Duryea AP, Roberts WW, Cain CA, Hall TL
Abstract
Histotripsy has been shown to be an effective treatment for model kidney stones, eroding their surface to tiny particulate debris via a cavitational bubble cloud. However, similar to shock wave lithotripsy, histotripsy stone treatments display a rate-dependent efficacy, with pulses applied at a low rate generating more efficient stone erosion in comparison with those applied at a high rate. This is hypothesized to be the result of residual cavitation bubble nuclei generated by bubble cloud collapse. Although the histotripsy bubble cloud only lasts on the order of 100 μs, these microscopic remnant bubbles can persist on the order of 1 s, inducing direct attenuation of subsequent histotripsy pulses and influencing bubble cloud dynamics. In an effort to mitigate these effects, we have developed a novel strategy to actively remove residual cavitation nuclei from the field using low-amplitude ultrasound pulses. Previous work has demonstrated that with selection of the appropriate acoustic parameters these bubble removal pulses can stimulate the aggregation and subsequent coalescence of microscopic bubble nuclei, effectively deleting them from the target volume. Here, we incorporate bubble removal pulses in histotripsy treatment of model kidney stones. It was found that when histotripsy is applied at low rate (1 Hz), bubble removal does not produce a statistically significant change in erosion. At higher pulse rates of 10, 100, and 500 Hz, incorporating bubble removal results in 3.7-, 7.5-, and 2.7-fold increases in stone erosion, respectively. High-speed imaging indicates that the introduction of bubble removal pulses allows bubble cloud dynamics resulting from high pulse rates to more closely approximate those generated at the low rate of 1 Hz. These results corroborate previous work in the field of shock wave lithotripsy regarding the ill effects of residual bubble nuclei, and suggest that high treatment efficiency can be recovered at high pulse rates through appropriate manipulation of the cavitation environment surrounding the stone.
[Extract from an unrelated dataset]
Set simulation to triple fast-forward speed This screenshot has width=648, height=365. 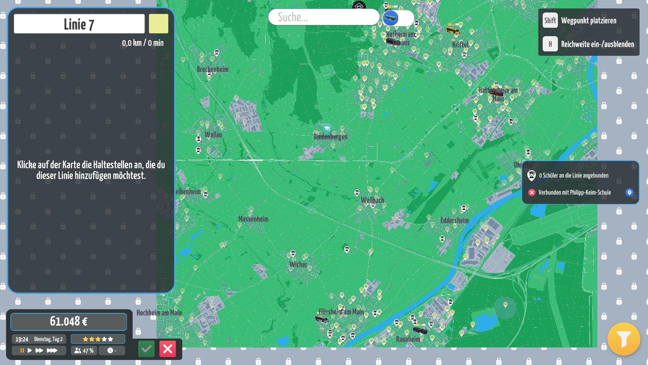[52, 350]
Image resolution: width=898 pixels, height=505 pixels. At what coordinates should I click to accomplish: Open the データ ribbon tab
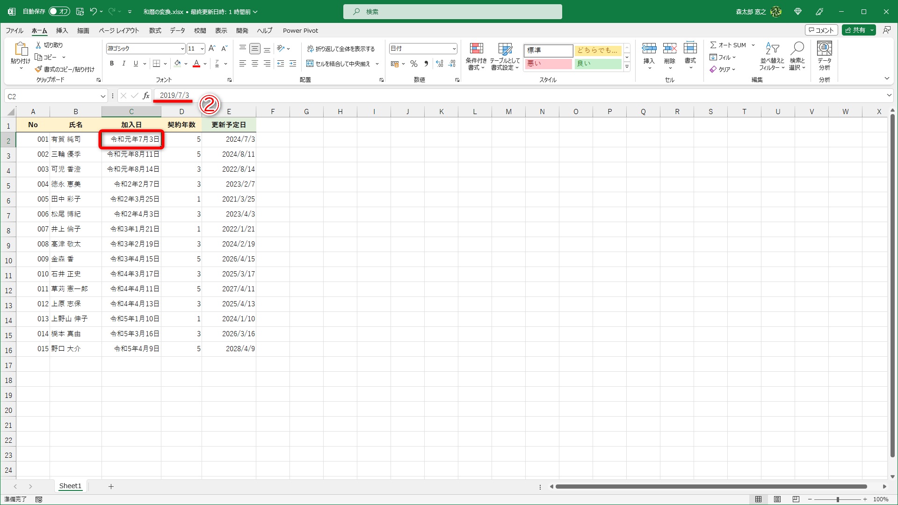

IEEE Trans Ultrason Ferroelectr Freq Control. 2015May;62(5):896-904. doi: 10.1109/TUFFC.2015.7001. FREE ARTICLE
Comments 1
This is another paper of Duryea and co-workers being about cavitation nuclei and their impact on kidney stone treatment by histotripsy. All in vitro experiments circle around increasing histotripsy efficiency which may be a valuable adjunct to SWL. The rationale of using histotripsy instead of or in addition to SWL is the idea to erode larger fragments to smaller sand like particles for ease of passing through natural channels. This would be most desirable since larger residual fragments are often left after SWL. As in previous papers ultrasonic bubble removal pulses intermittently applied reduce residual cavitation nuclei and thus enhance efficacy of histotripsy. However, although the applied acoustic power is quite high (P- 45MPa which is in the range of P+ of shock waves used in lithotripsy), the erosion rate is only 21mg/min with bubble removal pulses compared to 2.8 mg/min without bubble removal pulses.
Nevertheless, this is an interesting approach to improve SWL results. Several significant practical hurdles need to be overcome before it may be effective in clinical use. Some critical questions require further studies: What are the erosions results in vivo? Can this type of energy be applied without lesions of the tissue passed by the waves? Would the radiation pressure dislocate small particles out of the treatment zone before erosion?
We are looking forward to hear about progress.